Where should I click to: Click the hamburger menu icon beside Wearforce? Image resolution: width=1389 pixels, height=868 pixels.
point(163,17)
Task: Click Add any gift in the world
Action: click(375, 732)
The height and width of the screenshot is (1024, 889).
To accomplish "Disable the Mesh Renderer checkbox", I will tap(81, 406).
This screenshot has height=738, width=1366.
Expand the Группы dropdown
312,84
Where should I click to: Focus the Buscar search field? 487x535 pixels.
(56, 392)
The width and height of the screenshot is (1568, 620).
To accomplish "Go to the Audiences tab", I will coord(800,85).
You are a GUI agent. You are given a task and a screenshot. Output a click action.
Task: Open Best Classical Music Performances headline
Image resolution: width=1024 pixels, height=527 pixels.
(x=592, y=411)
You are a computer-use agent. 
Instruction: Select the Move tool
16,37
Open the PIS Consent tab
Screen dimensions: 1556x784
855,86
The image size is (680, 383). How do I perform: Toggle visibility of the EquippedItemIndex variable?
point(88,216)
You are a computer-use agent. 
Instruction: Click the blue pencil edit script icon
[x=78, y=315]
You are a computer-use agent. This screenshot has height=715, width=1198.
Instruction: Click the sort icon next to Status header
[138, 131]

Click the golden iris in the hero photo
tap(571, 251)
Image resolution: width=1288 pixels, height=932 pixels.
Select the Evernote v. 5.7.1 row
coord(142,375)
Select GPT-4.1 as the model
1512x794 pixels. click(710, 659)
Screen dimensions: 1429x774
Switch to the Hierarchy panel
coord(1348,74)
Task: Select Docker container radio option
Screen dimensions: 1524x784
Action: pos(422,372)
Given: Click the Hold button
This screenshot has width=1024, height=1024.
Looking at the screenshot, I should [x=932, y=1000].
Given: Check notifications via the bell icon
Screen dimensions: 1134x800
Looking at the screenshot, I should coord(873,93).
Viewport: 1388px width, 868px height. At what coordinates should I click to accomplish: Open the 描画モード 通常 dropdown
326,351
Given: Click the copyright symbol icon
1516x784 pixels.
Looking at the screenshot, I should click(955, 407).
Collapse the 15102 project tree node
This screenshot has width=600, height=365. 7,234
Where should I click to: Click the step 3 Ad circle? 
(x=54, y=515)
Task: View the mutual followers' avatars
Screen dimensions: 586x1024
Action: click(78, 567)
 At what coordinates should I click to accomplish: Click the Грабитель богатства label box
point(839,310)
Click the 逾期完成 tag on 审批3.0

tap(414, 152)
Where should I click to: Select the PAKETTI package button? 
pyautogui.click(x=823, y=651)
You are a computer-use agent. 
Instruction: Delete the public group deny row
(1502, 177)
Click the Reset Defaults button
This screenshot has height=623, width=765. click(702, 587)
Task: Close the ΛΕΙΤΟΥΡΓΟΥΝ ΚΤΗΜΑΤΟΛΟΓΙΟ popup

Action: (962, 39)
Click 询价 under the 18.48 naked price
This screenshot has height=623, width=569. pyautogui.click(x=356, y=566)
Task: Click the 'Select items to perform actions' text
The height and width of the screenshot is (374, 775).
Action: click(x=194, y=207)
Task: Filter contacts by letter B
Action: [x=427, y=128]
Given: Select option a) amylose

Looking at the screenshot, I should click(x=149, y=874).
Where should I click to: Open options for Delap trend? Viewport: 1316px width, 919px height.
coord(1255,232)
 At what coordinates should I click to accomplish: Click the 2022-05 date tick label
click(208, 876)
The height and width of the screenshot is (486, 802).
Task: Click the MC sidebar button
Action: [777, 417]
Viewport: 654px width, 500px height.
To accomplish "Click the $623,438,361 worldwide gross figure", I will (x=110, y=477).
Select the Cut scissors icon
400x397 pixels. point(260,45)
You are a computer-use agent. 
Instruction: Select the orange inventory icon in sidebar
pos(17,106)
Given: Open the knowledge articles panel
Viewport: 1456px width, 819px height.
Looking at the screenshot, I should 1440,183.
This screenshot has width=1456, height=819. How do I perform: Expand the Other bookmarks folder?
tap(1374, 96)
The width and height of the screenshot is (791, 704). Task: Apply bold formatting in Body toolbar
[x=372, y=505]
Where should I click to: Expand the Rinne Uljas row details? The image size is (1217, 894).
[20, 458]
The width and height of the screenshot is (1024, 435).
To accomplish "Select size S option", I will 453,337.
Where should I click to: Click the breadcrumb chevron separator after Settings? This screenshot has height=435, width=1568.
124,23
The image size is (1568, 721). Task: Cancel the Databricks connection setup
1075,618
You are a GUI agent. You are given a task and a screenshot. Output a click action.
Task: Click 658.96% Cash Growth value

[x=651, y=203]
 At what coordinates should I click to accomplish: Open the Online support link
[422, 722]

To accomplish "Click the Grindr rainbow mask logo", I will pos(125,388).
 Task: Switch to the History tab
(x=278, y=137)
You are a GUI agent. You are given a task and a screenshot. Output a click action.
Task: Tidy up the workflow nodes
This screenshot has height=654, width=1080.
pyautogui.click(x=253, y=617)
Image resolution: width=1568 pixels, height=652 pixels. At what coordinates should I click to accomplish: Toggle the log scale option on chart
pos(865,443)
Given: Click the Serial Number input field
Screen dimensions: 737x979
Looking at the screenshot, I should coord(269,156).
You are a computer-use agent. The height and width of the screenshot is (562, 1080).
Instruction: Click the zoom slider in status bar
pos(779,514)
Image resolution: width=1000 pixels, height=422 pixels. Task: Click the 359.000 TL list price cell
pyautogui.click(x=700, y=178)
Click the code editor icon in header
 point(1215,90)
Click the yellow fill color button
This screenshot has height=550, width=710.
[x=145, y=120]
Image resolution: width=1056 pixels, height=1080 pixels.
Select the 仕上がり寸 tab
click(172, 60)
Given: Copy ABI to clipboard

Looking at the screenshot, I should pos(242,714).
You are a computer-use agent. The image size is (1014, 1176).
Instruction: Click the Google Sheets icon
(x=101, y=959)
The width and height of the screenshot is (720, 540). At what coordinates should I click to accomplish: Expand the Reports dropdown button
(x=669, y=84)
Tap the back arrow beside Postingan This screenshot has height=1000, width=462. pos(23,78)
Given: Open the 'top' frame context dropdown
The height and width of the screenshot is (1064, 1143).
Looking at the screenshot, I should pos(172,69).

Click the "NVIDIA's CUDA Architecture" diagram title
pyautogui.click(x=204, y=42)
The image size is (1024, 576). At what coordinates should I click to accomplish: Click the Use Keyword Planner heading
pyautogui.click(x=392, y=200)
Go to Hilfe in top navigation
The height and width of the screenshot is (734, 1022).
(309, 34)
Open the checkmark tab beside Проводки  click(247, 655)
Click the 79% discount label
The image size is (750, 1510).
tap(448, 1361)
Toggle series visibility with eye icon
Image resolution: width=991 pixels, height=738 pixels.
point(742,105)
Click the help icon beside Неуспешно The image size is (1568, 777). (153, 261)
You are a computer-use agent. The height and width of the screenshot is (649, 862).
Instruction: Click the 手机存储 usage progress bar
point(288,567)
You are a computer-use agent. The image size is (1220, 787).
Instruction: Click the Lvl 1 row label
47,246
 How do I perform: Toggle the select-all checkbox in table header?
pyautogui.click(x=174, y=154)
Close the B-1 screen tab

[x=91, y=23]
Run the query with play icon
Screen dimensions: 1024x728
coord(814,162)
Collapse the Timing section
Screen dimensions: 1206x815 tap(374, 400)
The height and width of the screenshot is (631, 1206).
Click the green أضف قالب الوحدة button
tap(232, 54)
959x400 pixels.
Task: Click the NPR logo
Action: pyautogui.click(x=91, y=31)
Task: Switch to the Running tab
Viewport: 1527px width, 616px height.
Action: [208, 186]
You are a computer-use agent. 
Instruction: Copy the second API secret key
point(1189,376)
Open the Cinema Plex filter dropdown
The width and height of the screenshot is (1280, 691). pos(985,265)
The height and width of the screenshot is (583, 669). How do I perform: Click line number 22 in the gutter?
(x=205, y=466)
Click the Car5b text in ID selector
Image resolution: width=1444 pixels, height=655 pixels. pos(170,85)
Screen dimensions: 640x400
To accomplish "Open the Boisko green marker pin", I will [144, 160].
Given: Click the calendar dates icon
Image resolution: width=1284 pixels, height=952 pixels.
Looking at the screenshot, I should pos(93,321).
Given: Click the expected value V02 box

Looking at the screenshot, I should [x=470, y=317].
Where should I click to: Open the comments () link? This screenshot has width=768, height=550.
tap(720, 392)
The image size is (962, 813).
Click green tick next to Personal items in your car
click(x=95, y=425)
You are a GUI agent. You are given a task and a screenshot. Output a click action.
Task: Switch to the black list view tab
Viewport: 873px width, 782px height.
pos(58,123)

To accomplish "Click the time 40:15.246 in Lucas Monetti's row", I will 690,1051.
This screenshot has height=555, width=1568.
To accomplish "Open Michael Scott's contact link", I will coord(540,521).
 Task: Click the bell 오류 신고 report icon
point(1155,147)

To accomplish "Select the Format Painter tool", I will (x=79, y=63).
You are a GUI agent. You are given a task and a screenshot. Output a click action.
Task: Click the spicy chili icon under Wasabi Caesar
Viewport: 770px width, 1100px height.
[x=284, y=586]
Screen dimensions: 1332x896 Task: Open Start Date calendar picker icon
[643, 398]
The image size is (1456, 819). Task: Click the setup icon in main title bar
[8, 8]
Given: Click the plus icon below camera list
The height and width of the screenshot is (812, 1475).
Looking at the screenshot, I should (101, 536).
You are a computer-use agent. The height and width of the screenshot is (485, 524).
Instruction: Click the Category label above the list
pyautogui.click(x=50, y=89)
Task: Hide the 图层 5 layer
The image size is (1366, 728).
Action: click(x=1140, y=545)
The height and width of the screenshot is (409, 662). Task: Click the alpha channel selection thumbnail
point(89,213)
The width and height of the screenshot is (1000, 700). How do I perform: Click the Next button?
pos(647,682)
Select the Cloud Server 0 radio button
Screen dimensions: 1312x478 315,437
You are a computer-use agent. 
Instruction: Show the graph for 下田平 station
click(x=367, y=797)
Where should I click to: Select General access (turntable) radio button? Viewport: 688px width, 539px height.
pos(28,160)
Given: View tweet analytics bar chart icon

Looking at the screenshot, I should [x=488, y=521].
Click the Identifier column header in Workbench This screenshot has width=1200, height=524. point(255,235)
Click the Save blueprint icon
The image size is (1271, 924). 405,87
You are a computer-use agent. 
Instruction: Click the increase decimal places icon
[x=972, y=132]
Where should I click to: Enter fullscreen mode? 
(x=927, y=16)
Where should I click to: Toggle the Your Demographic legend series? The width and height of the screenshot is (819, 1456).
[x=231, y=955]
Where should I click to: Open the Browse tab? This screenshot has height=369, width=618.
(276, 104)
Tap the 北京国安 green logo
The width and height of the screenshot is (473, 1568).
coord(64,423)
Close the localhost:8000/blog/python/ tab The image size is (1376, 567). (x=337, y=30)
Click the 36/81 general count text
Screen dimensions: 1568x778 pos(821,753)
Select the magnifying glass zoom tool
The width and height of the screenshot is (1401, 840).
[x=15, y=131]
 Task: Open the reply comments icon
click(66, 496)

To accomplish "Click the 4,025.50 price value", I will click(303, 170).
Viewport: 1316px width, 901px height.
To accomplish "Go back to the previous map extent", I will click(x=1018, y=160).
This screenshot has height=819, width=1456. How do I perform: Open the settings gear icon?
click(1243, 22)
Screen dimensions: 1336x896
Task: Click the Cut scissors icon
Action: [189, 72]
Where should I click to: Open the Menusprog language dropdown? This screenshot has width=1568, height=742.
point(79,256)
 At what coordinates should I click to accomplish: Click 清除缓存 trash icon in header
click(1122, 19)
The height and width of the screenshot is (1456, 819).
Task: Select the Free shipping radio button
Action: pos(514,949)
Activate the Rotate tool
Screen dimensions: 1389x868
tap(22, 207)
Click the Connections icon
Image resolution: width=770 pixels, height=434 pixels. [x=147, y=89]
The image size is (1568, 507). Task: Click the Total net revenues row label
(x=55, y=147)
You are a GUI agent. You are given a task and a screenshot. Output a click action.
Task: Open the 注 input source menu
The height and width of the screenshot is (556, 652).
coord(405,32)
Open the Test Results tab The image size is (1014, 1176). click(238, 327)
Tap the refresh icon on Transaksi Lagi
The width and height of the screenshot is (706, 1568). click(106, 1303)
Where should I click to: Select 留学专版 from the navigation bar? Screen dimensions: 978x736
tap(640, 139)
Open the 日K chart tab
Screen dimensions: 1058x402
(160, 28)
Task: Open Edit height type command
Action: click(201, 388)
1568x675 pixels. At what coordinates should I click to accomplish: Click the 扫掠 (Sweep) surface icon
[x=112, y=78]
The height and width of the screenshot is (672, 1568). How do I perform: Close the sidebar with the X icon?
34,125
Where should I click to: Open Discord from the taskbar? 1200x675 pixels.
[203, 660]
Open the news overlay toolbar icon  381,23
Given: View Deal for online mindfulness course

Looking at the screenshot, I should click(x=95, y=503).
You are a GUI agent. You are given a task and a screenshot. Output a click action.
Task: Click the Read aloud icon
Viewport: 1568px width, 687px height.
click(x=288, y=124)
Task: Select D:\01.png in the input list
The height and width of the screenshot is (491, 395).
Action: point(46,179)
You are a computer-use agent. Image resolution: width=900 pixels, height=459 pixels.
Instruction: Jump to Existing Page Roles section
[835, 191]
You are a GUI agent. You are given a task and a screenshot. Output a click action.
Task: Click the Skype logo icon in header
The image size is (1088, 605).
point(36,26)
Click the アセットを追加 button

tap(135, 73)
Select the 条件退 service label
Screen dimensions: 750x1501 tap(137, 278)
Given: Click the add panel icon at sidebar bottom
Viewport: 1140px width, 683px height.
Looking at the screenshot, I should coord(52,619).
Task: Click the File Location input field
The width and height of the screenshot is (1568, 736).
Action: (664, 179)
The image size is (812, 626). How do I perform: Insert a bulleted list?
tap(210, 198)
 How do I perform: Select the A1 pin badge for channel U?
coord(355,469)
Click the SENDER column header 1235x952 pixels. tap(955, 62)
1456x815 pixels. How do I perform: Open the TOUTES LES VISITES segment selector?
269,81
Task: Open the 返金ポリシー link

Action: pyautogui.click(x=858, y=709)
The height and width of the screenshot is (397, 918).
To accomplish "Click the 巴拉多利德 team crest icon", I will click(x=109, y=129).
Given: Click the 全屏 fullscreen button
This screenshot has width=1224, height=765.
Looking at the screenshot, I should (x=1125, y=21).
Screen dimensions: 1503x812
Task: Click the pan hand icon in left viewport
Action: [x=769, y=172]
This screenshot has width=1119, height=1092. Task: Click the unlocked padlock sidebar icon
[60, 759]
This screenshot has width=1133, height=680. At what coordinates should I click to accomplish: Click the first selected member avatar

......

-- Instruction --
In the records, rewrite the stretch from the line containing "The height and width of the screenshot is (1024, 889)." through the line containing "I will coord(800,85).", changing "To accomplish" to "To complete" and leaving everything else as it is.

-- Complete response --
The height and width of the screenshot is (1024, 889).
To complete "Disable the Mesh Renderer checkbox", I will tap(81, 406).
This screenshot has height=738, width=1366.
Expand the Группы dropdown
312,84
Where should I click to: Focus the Buscar search field? 487x535 pixels.
(56, 392)
The width and height of the screenshot is (1568, 620).
To complete "Go to the Audiences tab", I will coord(800,85).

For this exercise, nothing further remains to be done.